曲蓁瞥了眼自始至终都未曾挪动丝毫的酒盏,面不改色,平静道:“我也是借花献佛,夫人无需客气。”
殿中歌舞升平,盖过了两人说话的声音。
景帝等人发现容溟的身影后,神色有过瞬间的僵硬,但见他没有出格的举动,也就没有多加理会。
他们却不知这番平静的背后,暗藏着怎样的汹涌澎湃!
小太监被挥退后,离曲蓁两人最近的便是容黎言与容檀二人,他们起先还能保持镇定端坐在席上。
随着曲蓁与容溟的谈话不断钻入耳膜,心底就像是钻了条虫子,四处啃咬,不疼却极为瘆人!
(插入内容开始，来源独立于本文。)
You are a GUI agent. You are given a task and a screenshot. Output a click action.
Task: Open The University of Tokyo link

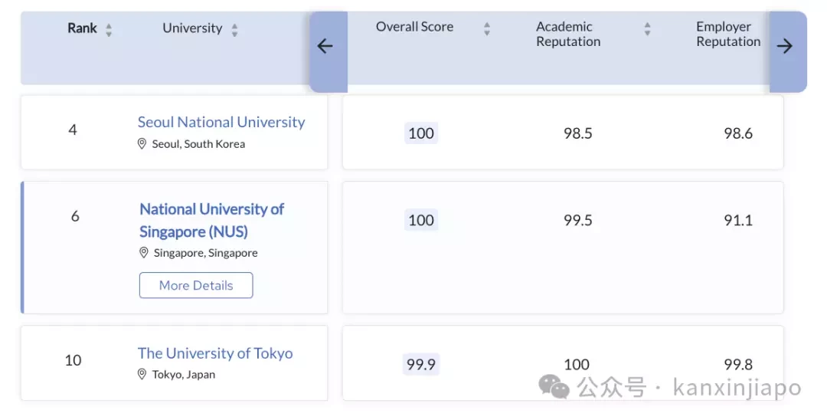[215, 353]

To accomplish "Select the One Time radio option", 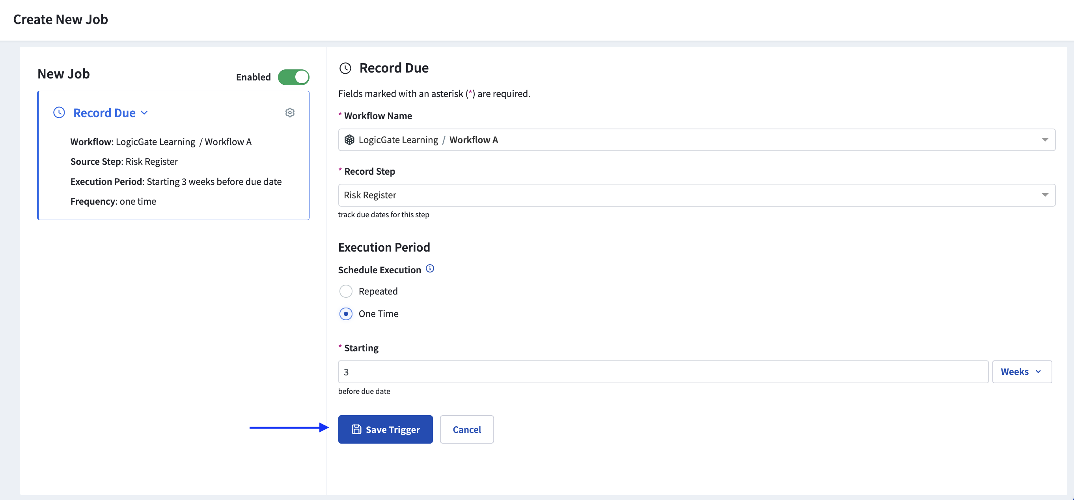I will (346, 314).
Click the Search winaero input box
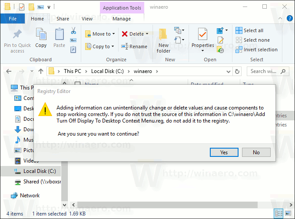 [x=263, y=71]
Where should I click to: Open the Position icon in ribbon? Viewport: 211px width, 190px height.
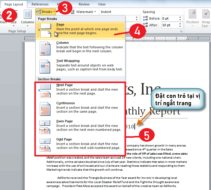click(x=192, y=17)
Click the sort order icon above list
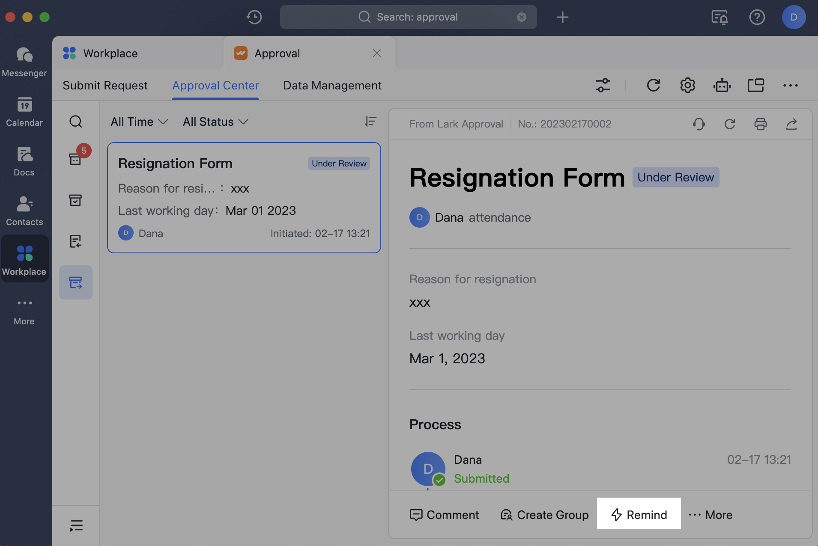 coord(370,122)
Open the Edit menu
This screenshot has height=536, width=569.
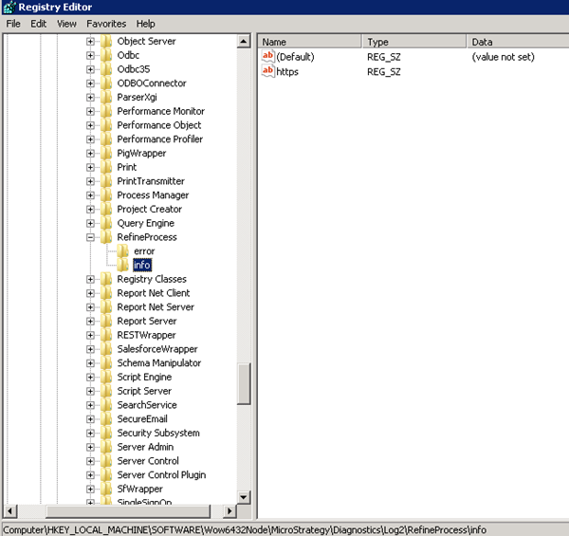[38, 23]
容檀没有那么好的定力,见鬼般看着曲蓁:“你到底是什么人?眼花了吗?什么夫人!别说那罪奴早就死了,就算活着,也入不了皇室的族谱!”
“所以我唤的是夫人,不是二皇子妃!”
曲蓁回眸,望着那张满是怒火的脸,语气凉薄:“至于我如何说话,说什么,好像也轮不到四皇子来过问!”
“疯子!”
容檀被噎的不知该如何反驳,低叱了声移开视线,正巧瞥见底下几位世家公子攒在一处喝酒,忙起身退下高台。